"Oh, Merrylips!" cried Pug, in her soft voice, and caught up the doll and cuddled it to her breast. "'Tis so sweet a baby! Look, Puss! It hath a whisket of lawn, and the under-petticoat, 'tis of fair brocade."
"A mammet—a girl's toy!" repeated Merrylips, and stamped her foot. "My godmother shall not send me such. I will not be a girl. I'll be a lad."
"Well said! And so thou shalt, if wishing will do't, my bawcock!" laughed Sir Thomas.
But Lady Venner looked on in silence, and her face was grave.
CHAPTER II
HER BIRTHDAY
Gentle Pug took the doll, and, in the moments when she was not setting neat stitches or baking custards, played with it prettily. Meantime Merrylips went romping her own way, and soon had forgotten both the doll and the godmother that had sent it.
This godmother Merrylips knew only by name, as the Lady Sybil Fernefould, her mother's old friend, a dread and distant being to whom, in her mother's letters, she was trained to send her duty. She had never seen Lady Sybil, nor, after the gift of the doll, did she wish to see her.

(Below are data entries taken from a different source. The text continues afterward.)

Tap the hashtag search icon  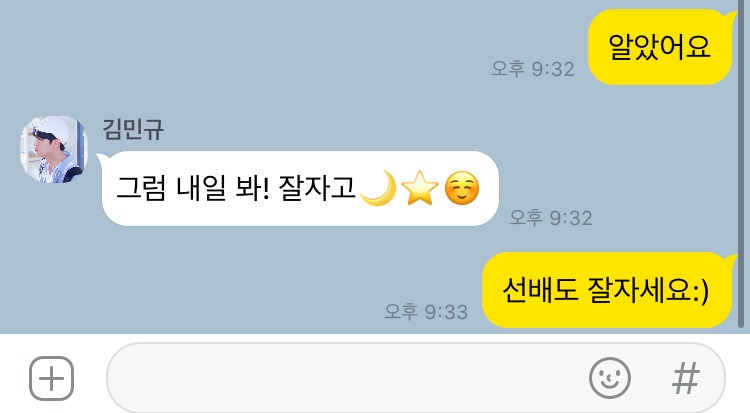tap(685, 378)
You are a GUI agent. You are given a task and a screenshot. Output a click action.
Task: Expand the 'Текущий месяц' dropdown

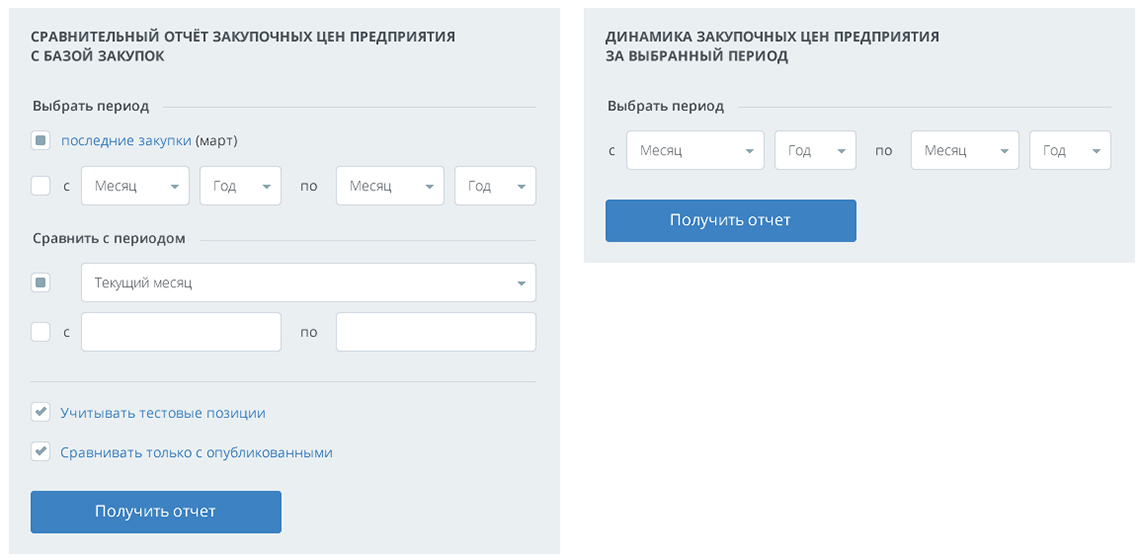pos(308,282)
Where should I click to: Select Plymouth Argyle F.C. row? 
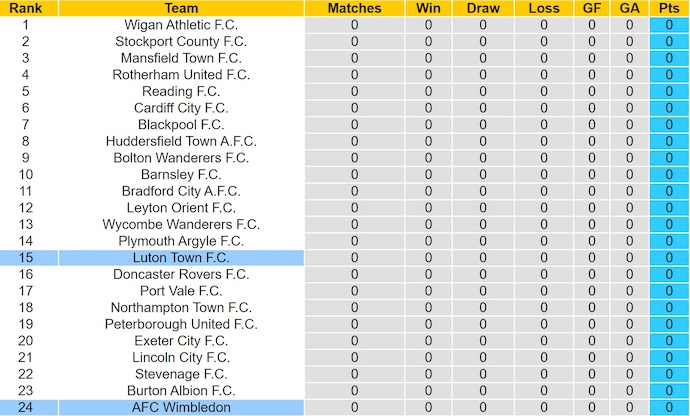pyautogui.click(x=181, y=241)
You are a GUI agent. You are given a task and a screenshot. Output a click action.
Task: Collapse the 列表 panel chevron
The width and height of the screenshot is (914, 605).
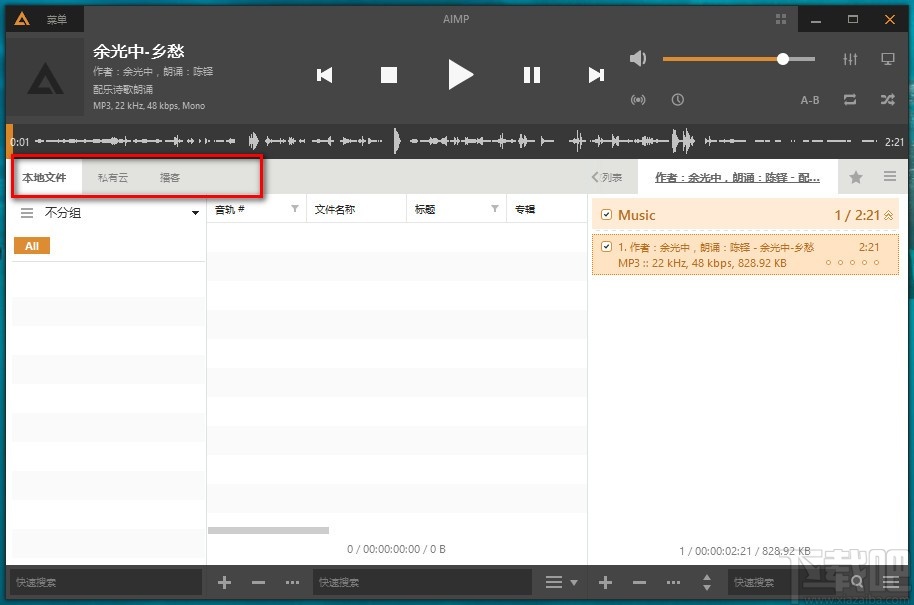(x=596, y=176)
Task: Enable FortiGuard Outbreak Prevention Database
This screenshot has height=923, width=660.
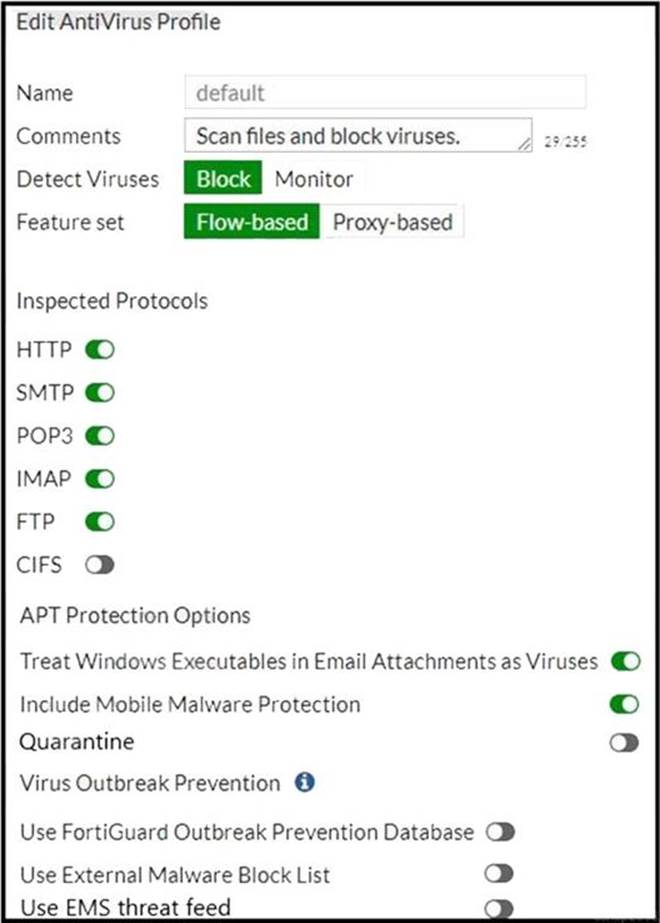Action: [x=499, y=832]
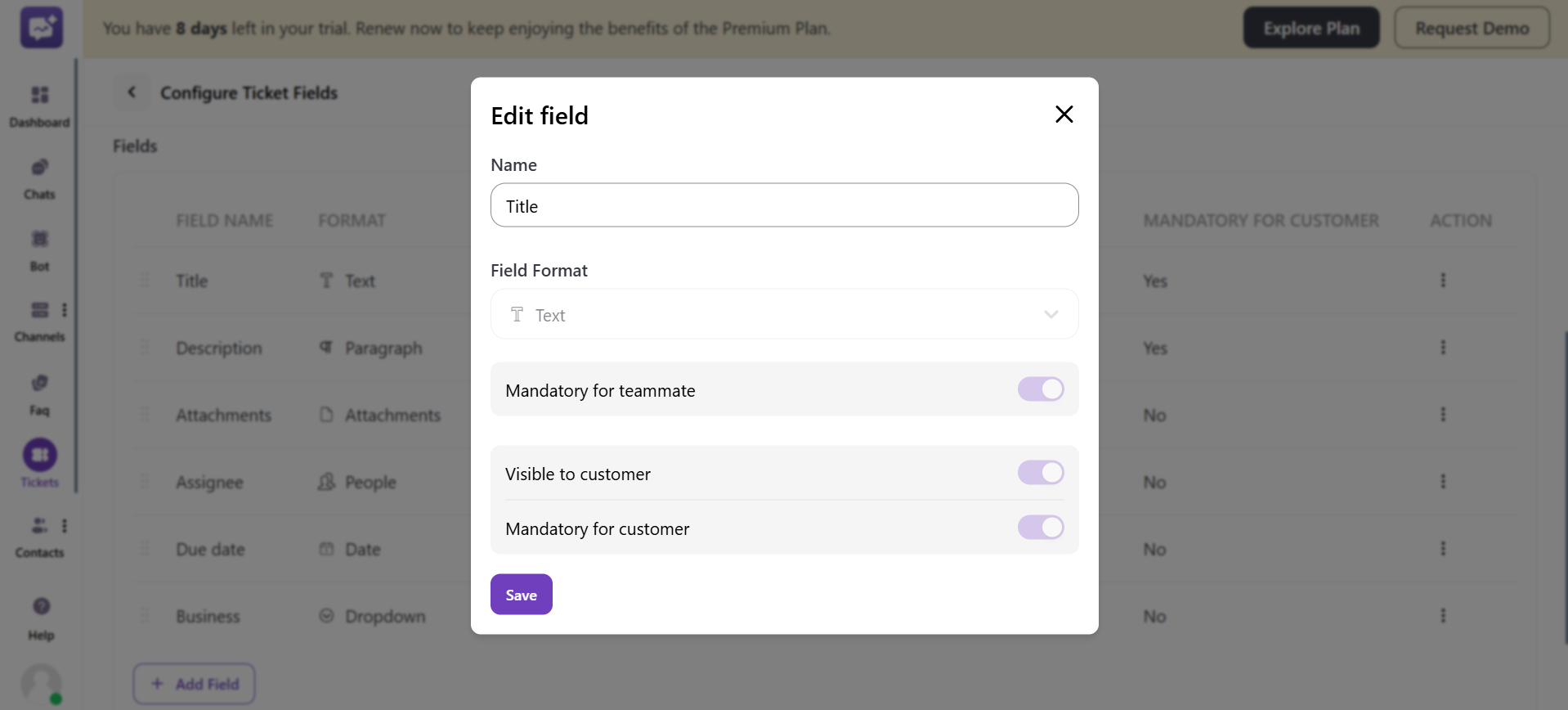Image resolution: width=1568 pixels, height=710 pixels.
Task: Click Save in the Edit field dialog
Action: [x=521, y=595]
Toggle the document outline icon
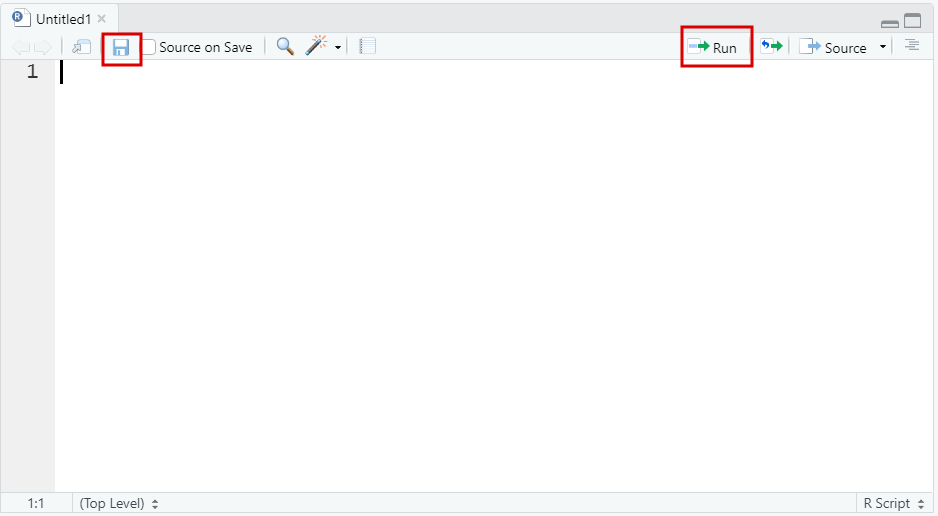This screenshot has height=516, width=938. 911,46
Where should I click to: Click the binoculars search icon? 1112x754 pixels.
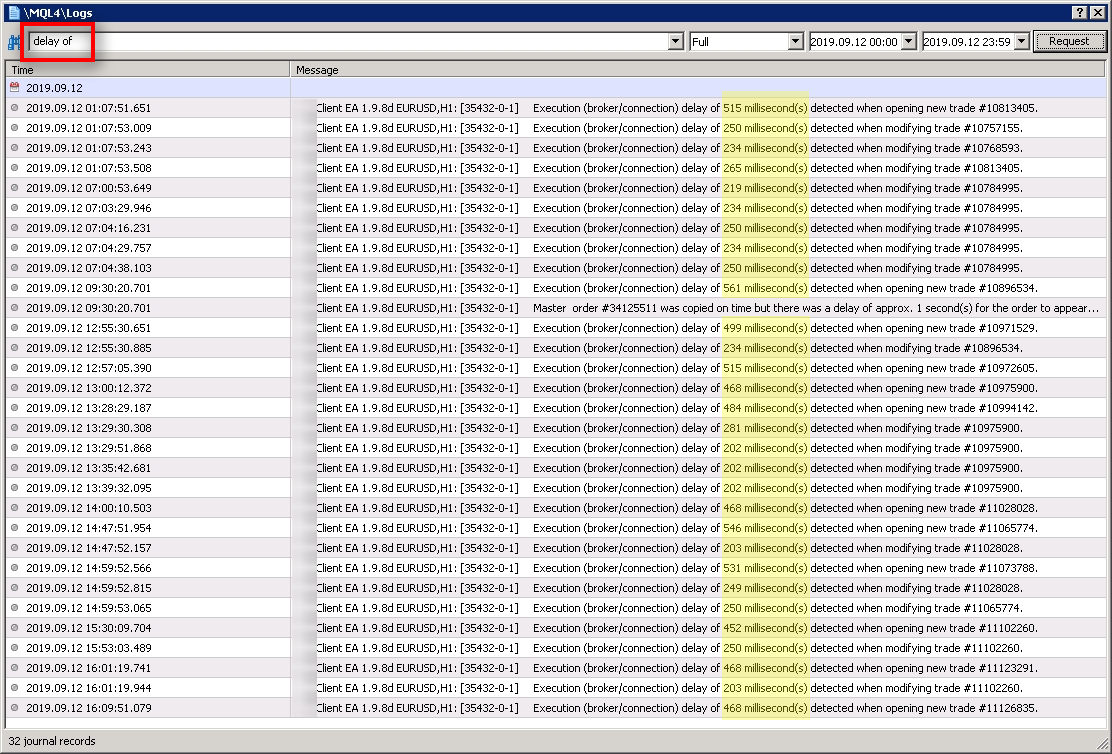[x=14, y=41]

Through the summer days that followed Merrylips was busy with matters of deeper interest than dolls and godmothers. She rode on the great wains, loaded with corn, that lumbered behind the straining horses to the barns of Walsover. She helped to gather fruit—plums and pears and rosy apples. She watched her father's men, while they thrashed the rye and wheat or made cider and perry. She shaped a little mill-wheel with the four-penny whittle that Munn, true to his promise, at last had sent her, and set it turning in the brook below the paddock.
Almost in a day, it seemed to her, the time slipped by, till it was two months and more since she had been so angry at her godmother's gift. Michaelmas tide was near, and by a happy chance all three of her tall brothers were home from Winchester School and from college at Oxford.